Gather every line below that contains the word "height" and copy each of those lines in full.

**** Working data

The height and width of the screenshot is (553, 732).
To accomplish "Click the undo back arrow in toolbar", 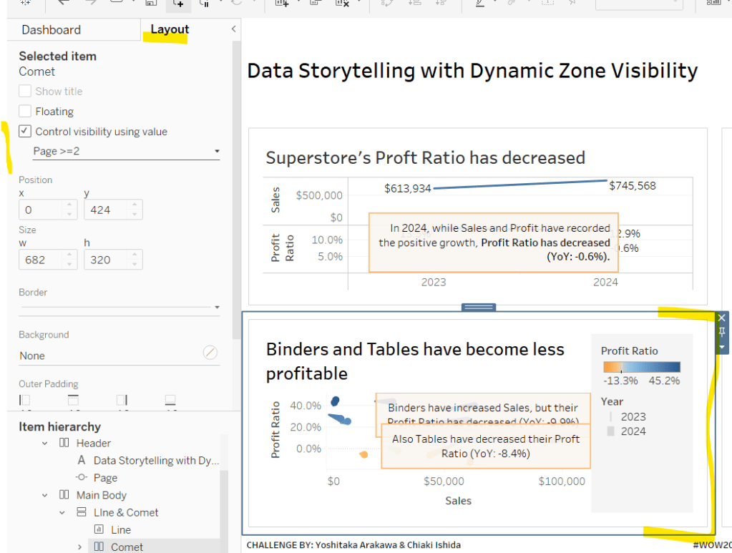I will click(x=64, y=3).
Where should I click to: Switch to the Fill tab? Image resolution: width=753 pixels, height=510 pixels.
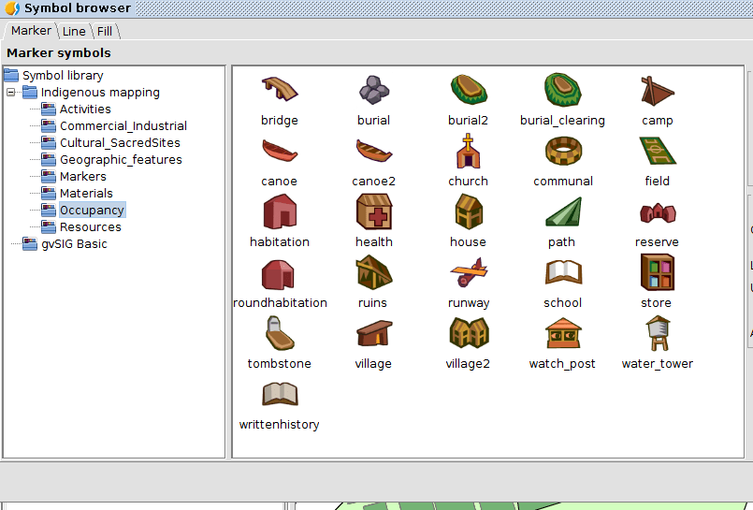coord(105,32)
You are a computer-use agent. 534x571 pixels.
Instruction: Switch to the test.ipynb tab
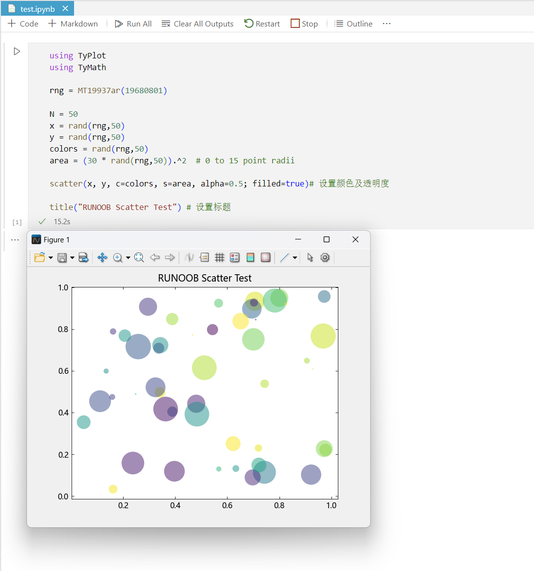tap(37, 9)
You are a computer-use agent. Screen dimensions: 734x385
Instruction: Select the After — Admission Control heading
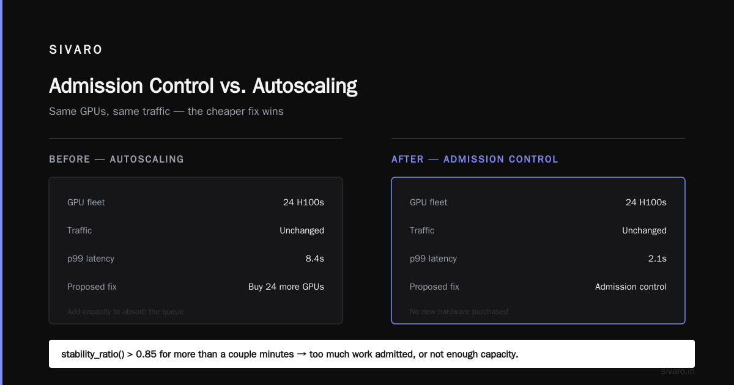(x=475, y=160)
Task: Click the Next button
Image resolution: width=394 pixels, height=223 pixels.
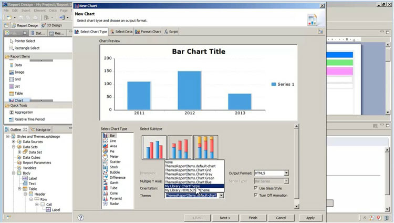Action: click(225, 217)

********

* **Solved exercise**
The height and width of the screenshot is (553, 732).
Where should I click to: Switch to the Fill tab? Image resolution: width=753 pixels, height=510 pixels.
Image resolution: width=394 pixels, height=223 pixels.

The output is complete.